Exercise details >>
Go through the data and retrieve each line that includes the string "column".

Data records
· · · · · · ·

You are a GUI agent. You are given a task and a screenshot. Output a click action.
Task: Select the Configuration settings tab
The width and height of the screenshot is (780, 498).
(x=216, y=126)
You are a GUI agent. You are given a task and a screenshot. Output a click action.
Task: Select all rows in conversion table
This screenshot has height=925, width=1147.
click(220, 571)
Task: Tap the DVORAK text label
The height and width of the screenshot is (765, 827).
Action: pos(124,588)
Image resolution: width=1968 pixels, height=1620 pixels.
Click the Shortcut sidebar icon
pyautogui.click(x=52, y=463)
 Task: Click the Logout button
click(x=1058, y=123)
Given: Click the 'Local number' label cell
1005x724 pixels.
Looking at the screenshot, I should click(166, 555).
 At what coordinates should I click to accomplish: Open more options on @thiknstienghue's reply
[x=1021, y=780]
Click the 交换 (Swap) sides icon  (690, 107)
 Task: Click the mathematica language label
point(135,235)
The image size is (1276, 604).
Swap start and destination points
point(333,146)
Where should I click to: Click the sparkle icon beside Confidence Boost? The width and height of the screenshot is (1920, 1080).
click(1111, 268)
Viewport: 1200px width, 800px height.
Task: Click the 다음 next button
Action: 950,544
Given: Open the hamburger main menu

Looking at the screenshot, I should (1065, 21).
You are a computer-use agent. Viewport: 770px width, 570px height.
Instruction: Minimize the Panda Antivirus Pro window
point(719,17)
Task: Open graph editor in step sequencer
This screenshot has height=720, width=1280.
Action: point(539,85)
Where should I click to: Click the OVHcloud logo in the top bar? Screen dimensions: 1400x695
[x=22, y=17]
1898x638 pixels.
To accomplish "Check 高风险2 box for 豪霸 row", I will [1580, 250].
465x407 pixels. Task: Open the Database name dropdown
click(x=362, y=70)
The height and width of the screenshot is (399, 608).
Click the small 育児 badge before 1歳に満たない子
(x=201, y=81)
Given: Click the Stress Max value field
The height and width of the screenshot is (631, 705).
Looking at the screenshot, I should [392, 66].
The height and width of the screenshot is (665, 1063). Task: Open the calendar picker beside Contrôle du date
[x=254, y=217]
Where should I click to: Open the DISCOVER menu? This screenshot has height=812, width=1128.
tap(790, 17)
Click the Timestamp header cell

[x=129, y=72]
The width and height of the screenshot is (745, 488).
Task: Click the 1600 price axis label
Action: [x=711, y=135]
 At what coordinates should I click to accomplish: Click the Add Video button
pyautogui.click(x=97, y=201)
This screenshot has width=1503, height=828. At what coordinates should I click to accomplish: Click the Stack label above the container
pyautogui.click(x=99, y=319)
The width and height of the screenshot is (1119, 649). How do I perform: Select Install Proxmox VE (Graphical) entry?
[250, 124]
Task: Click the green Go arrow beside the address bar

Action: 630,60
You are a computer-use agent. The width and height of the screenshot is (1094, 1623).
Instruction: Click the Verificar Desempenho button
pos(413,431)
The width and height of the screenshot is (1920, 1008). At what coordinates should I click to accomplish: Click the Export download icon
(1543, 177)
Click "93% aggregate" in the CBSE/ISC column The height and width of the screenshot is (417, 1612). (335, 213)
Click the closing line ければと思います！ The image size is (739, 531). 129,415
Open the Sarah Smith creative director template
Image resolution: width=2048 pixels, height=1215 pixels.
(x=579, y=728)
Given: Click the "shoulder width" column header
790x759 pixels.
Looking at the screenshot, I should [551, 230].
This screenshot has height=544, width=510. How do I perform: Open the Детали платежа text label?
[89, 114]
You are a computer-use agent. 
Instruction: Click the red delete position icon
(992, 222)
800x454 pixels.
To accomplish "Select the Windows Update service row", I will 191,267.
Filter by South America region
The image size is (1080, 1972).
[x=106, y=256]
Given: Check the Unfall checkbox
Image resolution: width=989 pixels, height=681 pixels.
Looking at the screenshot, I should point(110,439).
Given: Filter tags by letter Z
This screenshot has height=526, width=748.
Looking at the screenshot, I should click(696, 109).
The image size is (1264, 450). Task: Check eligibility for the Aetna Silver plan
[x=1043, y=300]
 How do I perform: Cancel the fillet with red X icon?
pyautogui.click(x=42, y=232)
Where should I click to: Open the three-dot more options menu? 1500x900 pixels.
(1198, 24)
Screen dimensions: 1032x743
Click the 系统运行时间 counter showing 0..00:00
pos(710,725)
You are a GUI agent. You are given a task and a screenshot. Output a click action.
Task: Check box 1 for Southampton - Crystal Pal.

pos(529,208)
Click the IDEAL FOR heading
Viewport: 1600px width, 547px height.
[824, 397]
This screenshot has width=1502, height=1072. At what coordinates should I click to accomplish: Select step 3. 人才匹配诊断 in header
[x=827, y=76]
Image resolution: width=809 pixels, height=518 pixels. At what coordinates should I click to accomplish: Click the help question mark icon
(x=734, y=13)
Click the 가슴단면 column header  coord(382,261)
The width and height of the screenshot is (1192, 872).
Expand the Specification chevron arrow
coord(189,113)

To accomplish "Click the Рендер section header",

· · · · · · ·

Expected answer >>
Click "93% aggregate" in the CBSE/ISC column The height and width of the screenshot is (417, 1612). (335, 213)
Given: Click the "shoulder width" column header
Click the 가슴단면 column header  coord(382,261)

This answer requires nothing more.